WHEREAS, the Employer desires to adopt this Plan restatement.

NOW, THEREFORE, the Employer hereby adopts this restated Centuri Construction Group, Inc. Long Term Capital Investment Plan that reads as follows:

ARTICLE I
Definitions

1.1    Introduction.  The following terms, as heretofore and hereafter used in this Plan, shall have the meanings set forth unless the context clearly indicates a different meaning is required:

“Beneficiary” means a person who, pursuant to the EDCP, is designated to receive EDCP benefits in the event of the Participant’s death.

“Board” or “Board of Directors” means the Centuri Board of Directors.

“Centuri” means Centuri Construction Group, Inc.

“Code” means the Internal Revenue Code of 1986, as amended.

“EDCP” means the Centuri Construction Group, Inc. Executive Deferred Compensation Plan.

“EDCP Performance Fund” means an EDCP investment option the performance of which for a calendar year is tied to the Employer’s financial performance for such year.

“Effective Date” means the Plan’s original effective date of January 1, 2013; the “Restatement Effective Date” means January 1, 2019.

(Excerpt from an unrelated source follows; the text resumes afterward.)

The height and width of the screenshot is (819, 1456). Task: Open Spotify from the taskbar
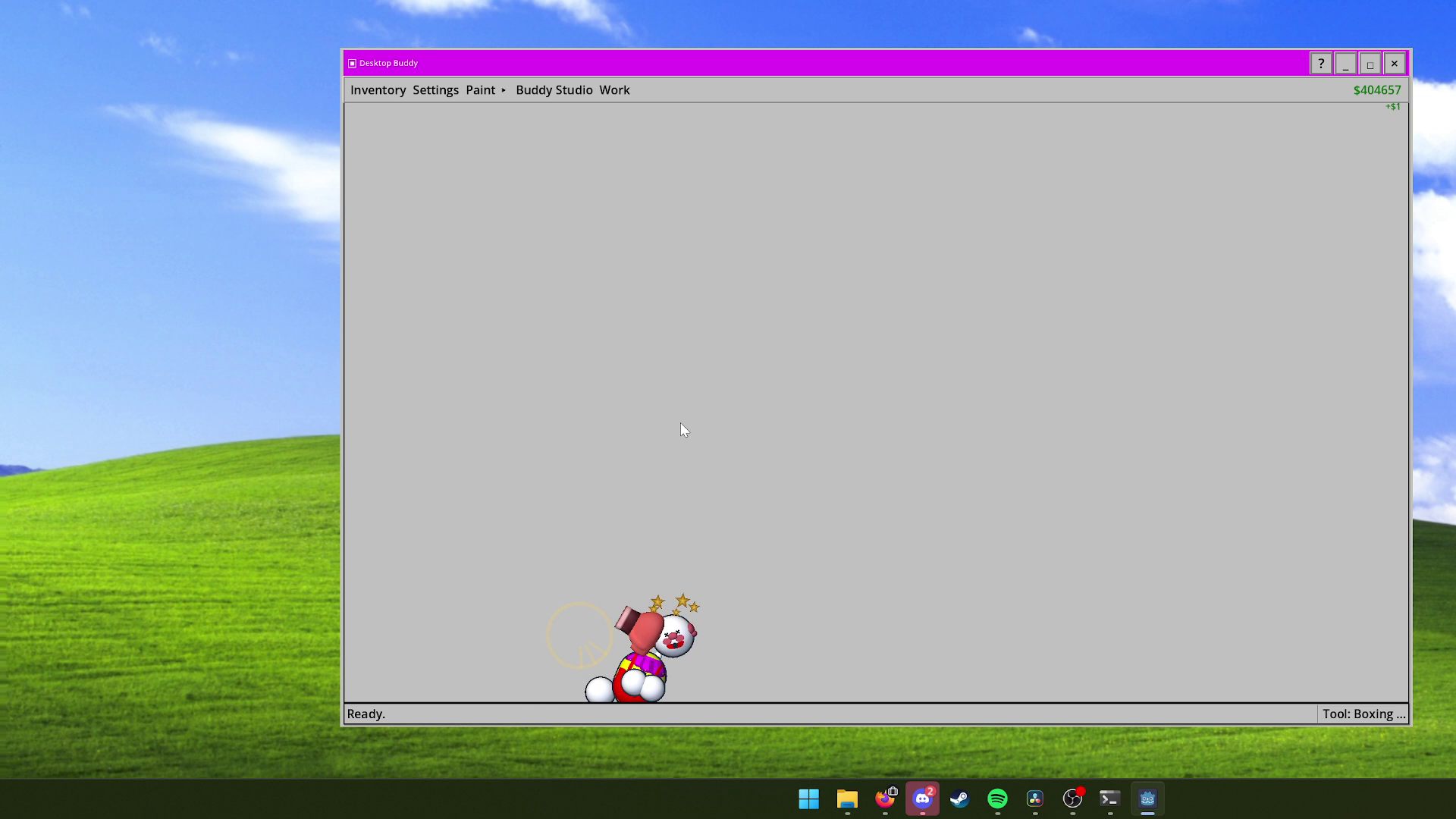[x=997, y=799]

“Employee” means an employee of the Employer.

“Employer” or “Company” means Centuri and the Participating Employers.  

“ERISA” means the Employee Retirement Income Security Act of 1974, as amended.  

“Holdings” means Southwest Gas Holdings, Inc.

“LTIP” means the Centuri Construction Group, Inc. Executive Long-Term Incentive Plan.  

“Maximum Amount” shall have the meaning specified in Section 3.2.

“Participant” means an Employee that has deferrals made to the EDCP pursuant to this Plan and the EDCP and deferred stock awards pursuant to the LTIP.

“Participating Employer” means an affiliate of Employer who has adopted this Plan pursuant to Article XIII.

“Plan” means this Centuri Construction Group, Inc. Long Term Capital Investment Plan.  Prior to this restatement the Plan was named the NPL Construction Long Term Capital Investment Program.

“Plan Administrator” or “Administrator” means the individual or individuals that comprise the committee that serves as the administrator of the EDCP or the LTIP, as applicable.

“Plan Year” means each twelve (12) month period beginning January 1st and ending the following December 31st.

“Section 409A” means Code Section 409A and the regulations and other guidance promulgated or issued thereunder.

“Separation From Service” a Participant incurs a Separation From Service with the Employer if the Participant’s employment with Employer is terminated; provided, that Participant's employment relationship shall be treated as continuing intact (a) while the Participant is on military leave, sick leave or other bona fide leave of absence if the period of such leave does not exceed six months or longer, (b) if the Participant’s right to reemployment is provided either by statute or by contract; or (c) if the Participant continues to provide services to the Employer in any capacity after termination or expiration of this Plan or termination of Participant’s employment relationship with the Employer.  The determination of whether a Participant has incurred a "Separation From Service" shall be made by the Plan Administrator in accordance with Section 409A and the regulations promulgated thereunder and the term “Employer” as used in this definition of “Separation From Service” shall include all other organizations that together with the Employer are part of a Code Section 414(b-c) controlled or common control group of organizations.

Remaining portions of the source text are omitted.